12.12.14

L'Avvocata del Diavolo, perchè nessun film può far schifo a tutti (N°3): Non aprite quell'armadio


Terzo appuntamento con La Marti, la simpaticissima recensora che tenta in tutti i modi di salvare film sulla carta insalvabili.
C'è da ride.

Questa volta, lo ammetto, l'impresa è stata ardua. D'altro canto - come sempre - la pellicola si è scelta da sola, palesandosi spontaneamente grazie a qualche strambo meccanismo del destino che non so spiegarmi; insomma: ciò che è venuto ho pigliato.
"Non aprite quell'armadio" è un film che avrei scartato senza badarci se avessi letto sin da subito il titolo originale, "Monster in the closet". Basta monster movies, basta!
E invece no: me lo sono guardata tutto senza anteprime, con la sola consapevolezza che si trattava di puro trash, osannato solo dagli amanti ossessivo-compulsivi dello stesso. 
Ottimo punto di partenza, direi.

Uscito nelle sale americane nel 1987, questo horror-grottesco (io propendo di più per "demenziale") è opera del regista Bob Dahlin, che deve averci evidentemente riflettuto molto su ciò che faceva. A-ha.
Siamo a Chestnut Hills, cittadina dove si susseguono vari omicidi accomunati dal fatto che si svolgono all'interno di cabine armadio (gli sgabuzzini per vestiti che ogni serio americano sembra possedere).
Una squadra composta da un giornalista sfigato (Richard Clark), una scienziata bacchettona (Diane Bennett), il suo geniale figlio (chiamato "professore" che, udite udite, altro non è che il compianto Paul Walker in fasce) e un Einstein de noartri (Dr.

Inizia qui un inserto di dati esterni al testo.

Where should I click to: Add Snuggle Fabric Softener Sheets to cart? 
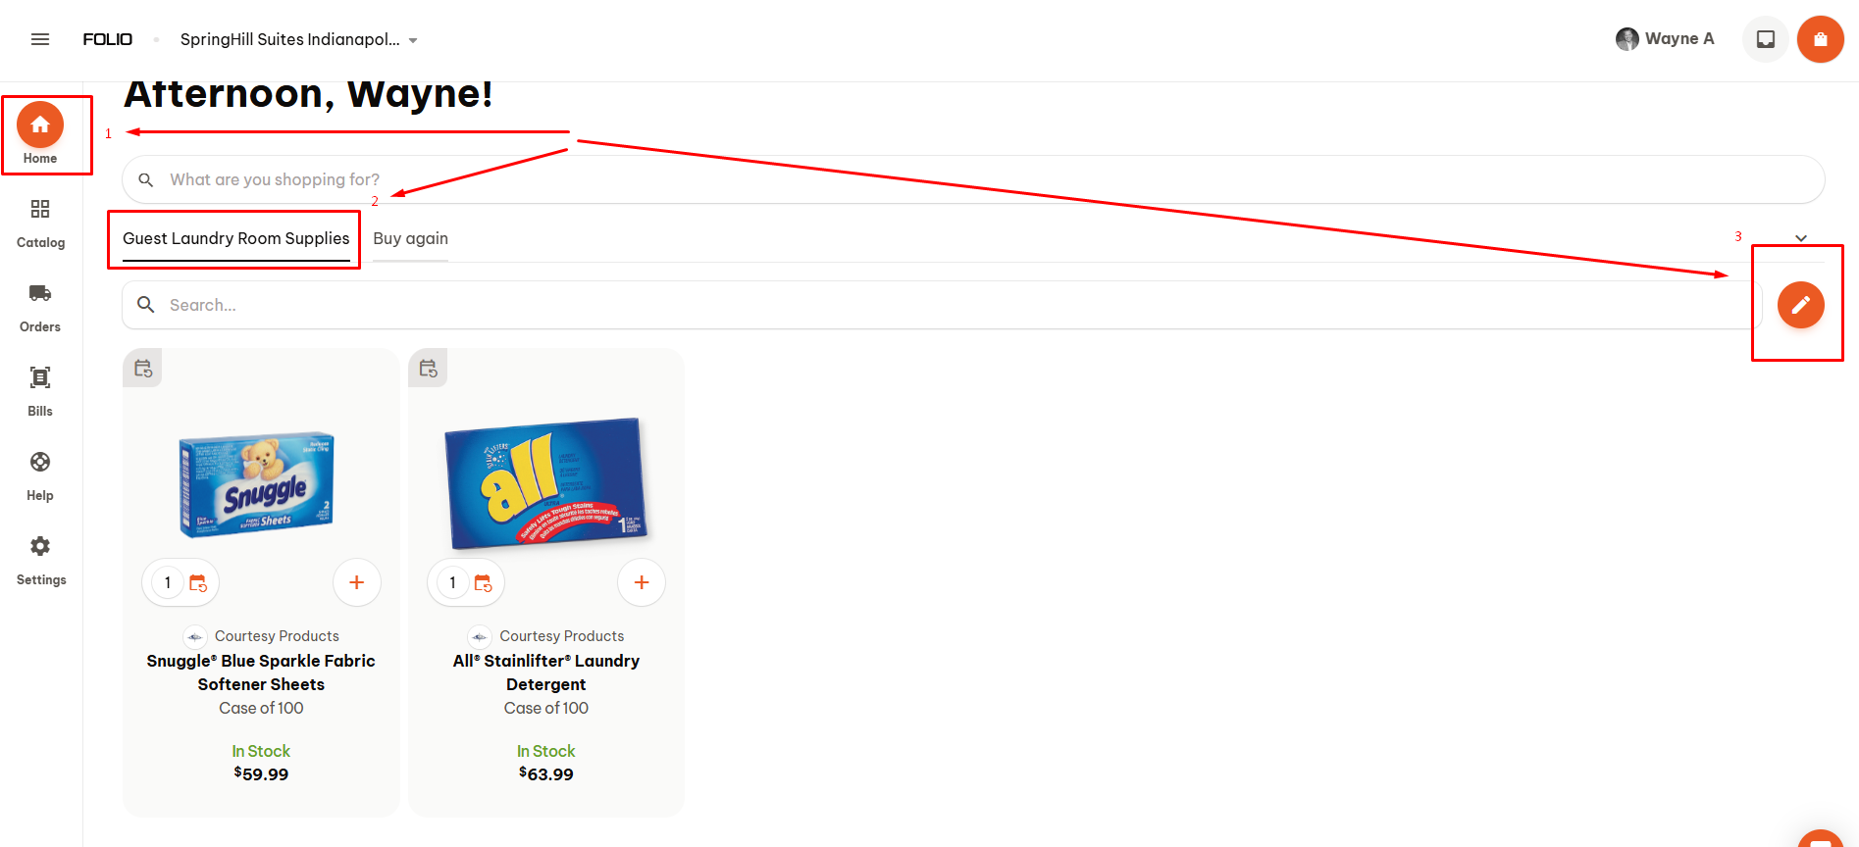356,582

Pennyworth) scoprirà che il serial killer è un mostro venuto da non si sa dove e cercherà di trovare una soluzione per salvare l'America e il mondo intero. Vorrei sapervi dire come va a finire, ma...poi vi spiegherò.

Come al solito (e forse anche di più) i motivi per mozzare la testa a questa pellicola, bruciarla e seppellirne i resti in diversi punti del pianeta ci sono. Non mi sentirei di criticare chiunque decidesse di farlo; penso però che ci siano delle lance che io posso spezzare a favore di Dahlin. Apprezzatemi perchè tento di farlo.

1. I CLICHÈ. In primis lo sceriffo Ketchem ("gotta Ketchem all", cit.) che è la macchietta del rude e zotico rappresentante delle forze dell'ordine locali, con tanto di tabacco masticabile, sputacchiera e battute del calibro di "La risolveremo questa sporca faccenda! Lo prenderemo quel bastardo!". Il giornalista sfigato che si occupa normalmente di necrologi, indossa un paio di occhiali dalla montatura nera spessa e si chiama Clark (no dico: ci siam capiti?). La scienziata che al figlio vieta la cioccolata, preferendole cavolfiori e budino di cetrioli. Clichè, appunto; stereotipi che darebbero il voltastomaco in un film qualunque, ma che in questo caso gli danno quasi un senso, perchè non c'è demenza senza alcun preconcetto.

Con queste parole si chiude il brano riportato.